Listening Well: Toward a Hermeneutics of Humility within Narrative Humanism
Saturday, October 14, 2023
1:15 PM – 2:30 PM ET
Location: Essex C (Fourth Floor)
In The Limits of Critique, Rita Felski challenges the supremacy of “suspicious reading,” noting that such a tactic often casts critics as the “heroic detective,” a figure who, as if from on high, uncovers clandestine secrets and parcels out blame.
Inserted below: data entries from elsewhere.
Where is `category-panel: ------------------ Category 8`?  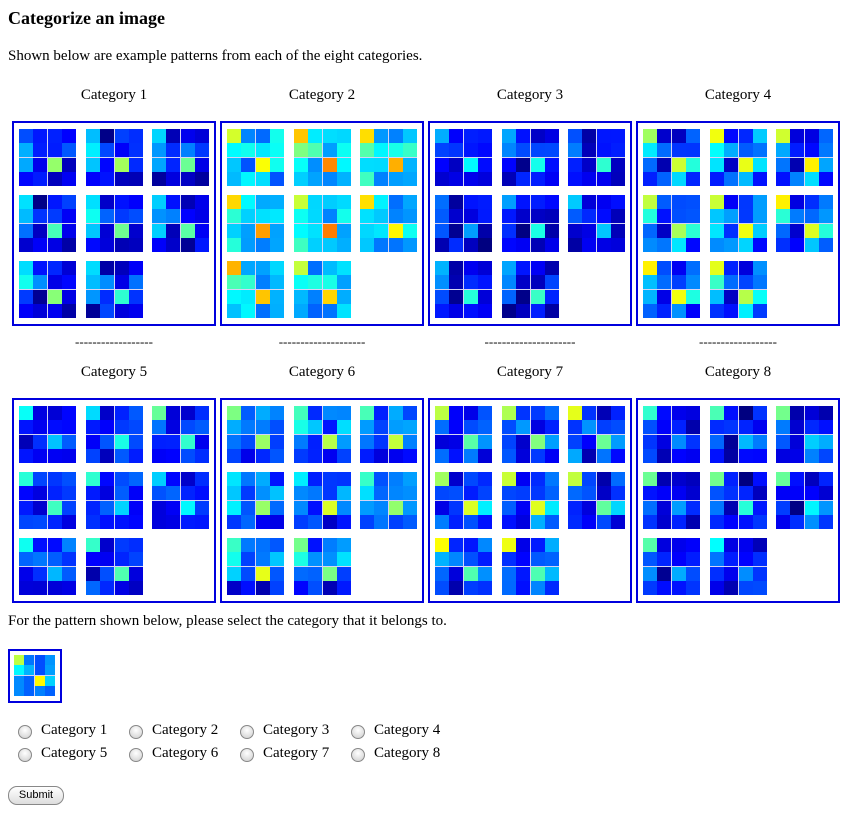 category-panel: ------------------ Category 8 is located at coordinates (738, 468).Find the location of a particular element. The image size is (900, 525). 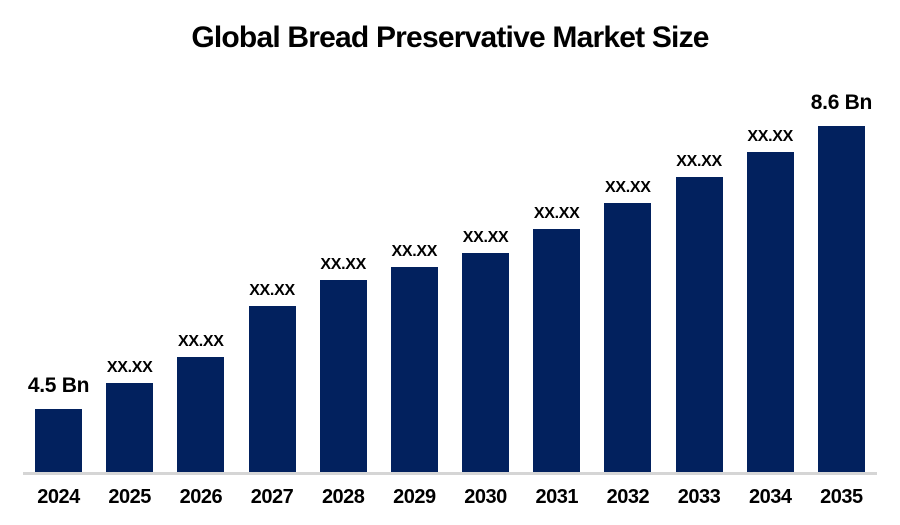

x-axis-line is located at coordinates (450, 474).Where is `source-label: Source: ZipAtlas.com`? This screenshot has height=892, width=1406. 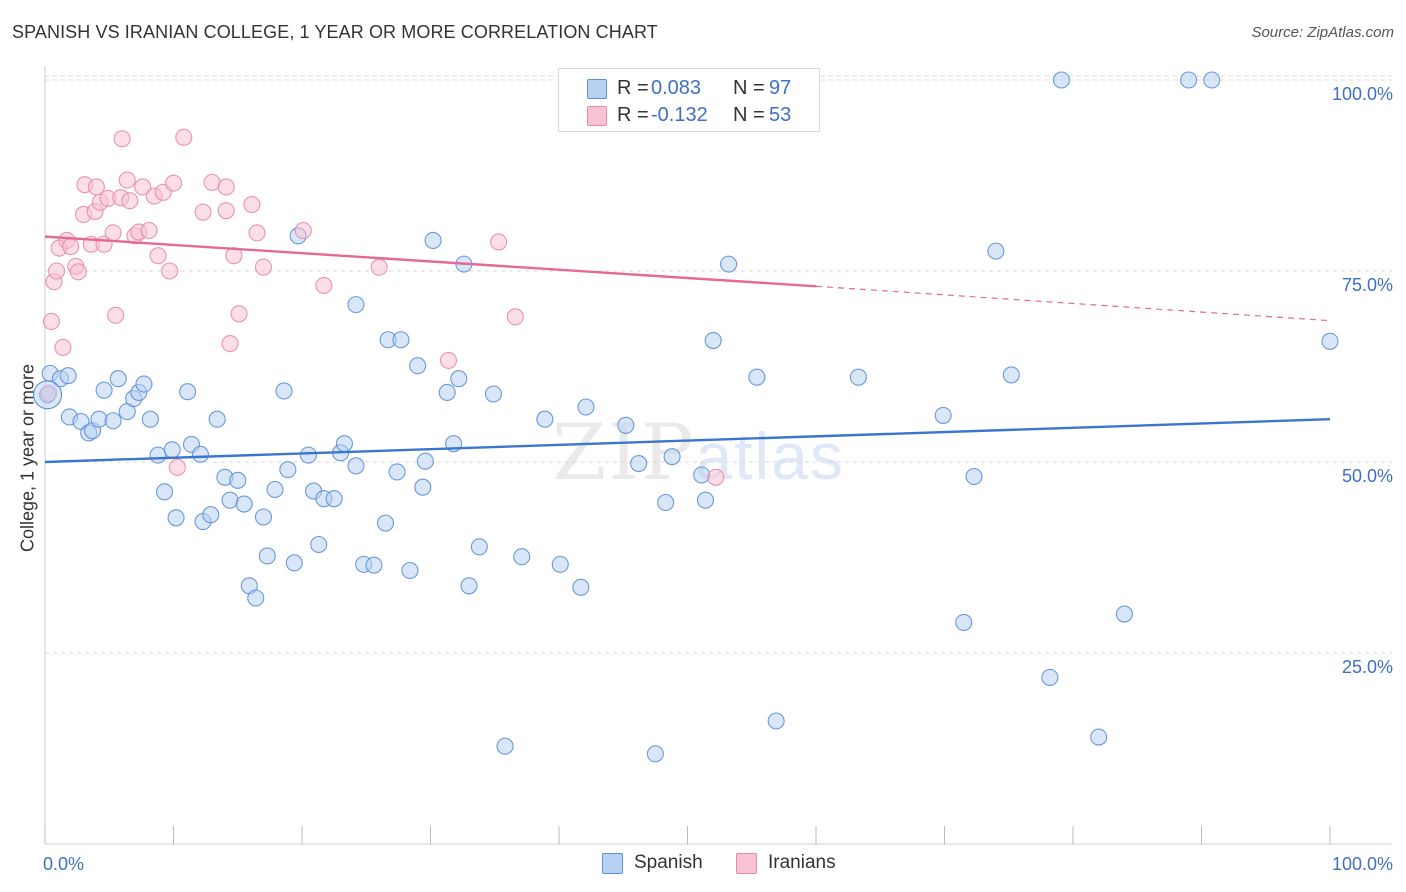
source-label: Source: ZipAtlas.com is located at coordinates (1322, 32).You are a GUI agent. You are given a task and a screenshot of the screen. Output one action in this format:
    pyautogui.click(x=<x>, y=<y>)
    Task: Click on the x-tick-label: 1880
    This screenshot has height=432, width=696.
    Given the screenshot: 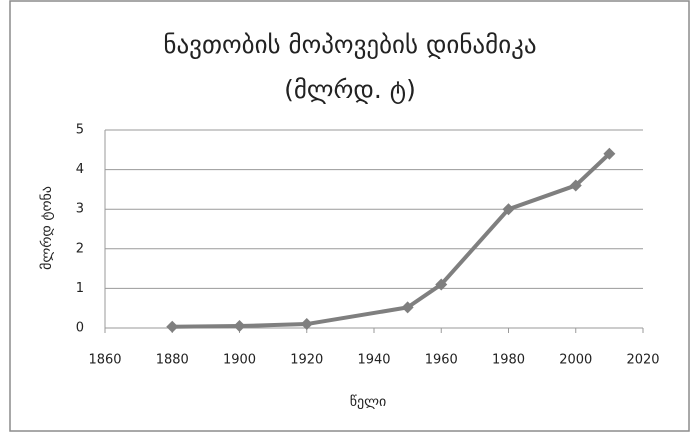 What is the action you would take?
    pyautogui.click(x=172, y=360)
    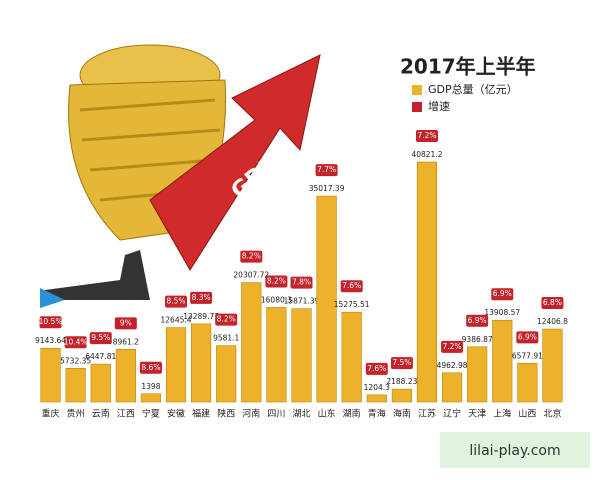  What do you see at coordinates (502, 312) in the screenshot?
I see `value-label: 13908.57` at bounding box center [502, 312].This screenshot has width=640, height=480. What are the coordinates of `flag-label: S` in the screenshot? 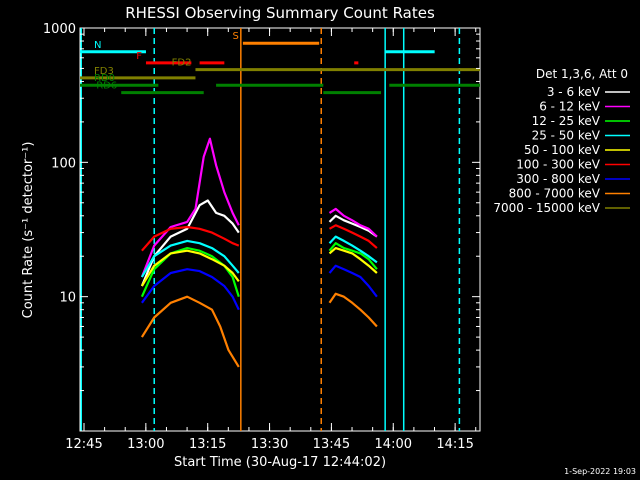 It's located at (236, 36).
Felski’s approach echoes that of Eve Sedgwick who makes a similar argument in “Paranoid Reading and Reparative Reading.” Sedgwick, however, centers her analogy in medical terminology (the critic as surgeon, anesthesiologist, master inoculator), arguing that these self-images become particularly harmful when they engender a sense of righteous dominance. While Felski and Sedgwick’s invocation has received positive reception within literary studies, scholars have not yet explored the implications of such a practice within the health humanities. In this paper, I place Felski and Segwick’s correctives in conversation with narrative humanism, noting that a hermeneutic of suspicion may undermine the goals of narrative medicine, especially as scholars attempt to foster narrative competence and cultural humility among medical professionals. As an alternative, I outline a hermeneutic of humility, connecting this hermeneutic to three important aspects of narrative medicine: 1. A decentralization of actant as the arbiter of meaning, 2. an emphasis on careful listening before diagnosis, and 3. a deep distrust of simple narratives and easy answers. As narrative medicine faculty seek to emphasize a humanistic approach to medicine, literary intervention filtered through a hermeneutic of humility could prove a fruitful facilitative conduit, equipping medical professionals to humbly engage with and patiently untangle the complex, non-linear narrative lives of the patients they serve.